If a student struggles with attention, use thirty to ninety second sprints with ten second resets and visual timers. If language is the barrier, pre-teach key words and sentence frames and have the student repeat them during practice.

Schedule Tier 3 when you can guarantee calm space and zero interruptions. Keep the same time each day so the brain builds a habit. Use high-leverage materials that match the exact need, such as decodable word lists for a specific pattern or computation sets limited to target facts.

Track every attempt with simple tally marks so you can show the student their success rate in real time. If you are running a pair or trio, rotate rapid turns so no one waits long. Celebrate micro-wins to fuel effort, like reading one more line or solving one more mixed problem in time.

Review data twice a week. If growth stalls for four checks, change the method, not just the worksheet. Try a different decoding routine, a concrete–representational–abstract sequence in math, or increased minutes.

Keep families close with short updates and a single home routine that mirrors class moves. Debsie’s Tier 3 kits include one-to-one and pair plans, so you can shift group size without re-planning the entire lesson.

14) Expected reading fluency gain (Gr 1–2): 1.0–2.0 WCPM per week

Early readers grow fast when practice is daily, explicit, and joyful. A gain of one to two correct words per minute each week is a strong sign your plan is working. Start with a baseline using a short grade-level or slightly controlled passage.

Mark errors clearly and note accuracy and rate. Build lessons around the building blocks that drive fluency: solid decoding of taught patterns, repeated reading of controlled texts, and brief phrasing practice. Use decodables that match the phonics you teach so students do not guess.

Each day, model smooth reading of a short section, then have the student echo, then read with you, then read alone. Track one-minute reads and chart the score. Keep practice varied with word lists, phrases, and then short passages that recycle the same patterns.

Aim for many correct reps with immediate feedback. When a student gets stuck, prompt them to blend the sounds and sweep through, not to guess. Praise the exact move they used, such as saying all sounds before reading the word. Use finger tracking at first, then fade it as accuracy grows.

Add quick phrase scooping to build phrasing and expression. Keep sessions short and upbeat, around twenty minutes for Tier 2 and thirty or more for Tier 3. Share the weekly score with the student so they see progress. If the line stalls for two or three weeks, check decoding accuracy first.

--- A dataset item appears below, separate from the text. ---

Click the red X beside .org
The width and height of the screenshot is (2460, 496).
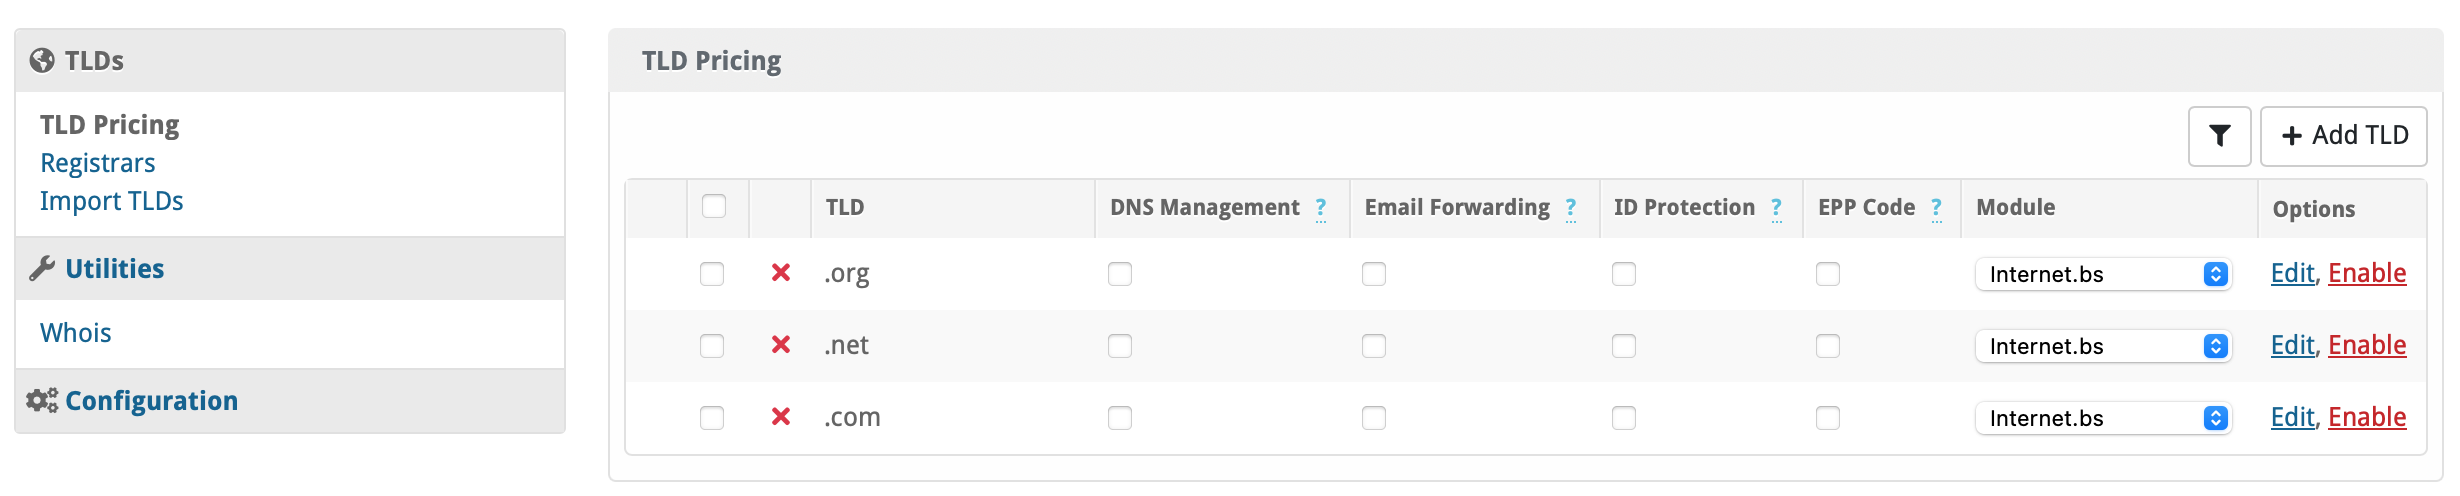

If errors are high, slow down and rebuild the pattern. If accuracy is strong but rate is low, add one extra repeated read each day and a timed one-minute sprint with a familiar passage. Send home a tiny routine: read the same short page aloud once, together once, and alone once.

Families can do this in three minutes. Debsie provides friendly, print-and-go passages and parent guides so gains of one to two words per minute feel natural and exciting.

15) Expected reading fluency gain (Gr 3–5): 0.5–1.0 WCPM per week

In grades three to five, fluency grows more slowly because texts get denser and words grow longer. A steady gain of half to one correct word per minute each week shows your plan is healthy. Begin with a clean baseline. Use a grade-level passage that matches your curriculum.

Mark accuracy, rate, and any words that cause repeated stops. Note phrases where the student loses expression. Build your lessons around three pillars: accuracy with multisyllabic words, phrase-level practice, and repeated reading of meaningful text.

Teach syllable types and simple chunking. Show how to spot prefixes and suffixes, break the word, blend the parts, and then reread the sentence for sense. Keep the language short and direct so students can copy your moves.

Each session should follow a simple arc. First, warm up with a two-minute word routine using just-right patterns. Second, model a short section of the passage with clear phrasing. Think aloud once, then have the student echo and read with you.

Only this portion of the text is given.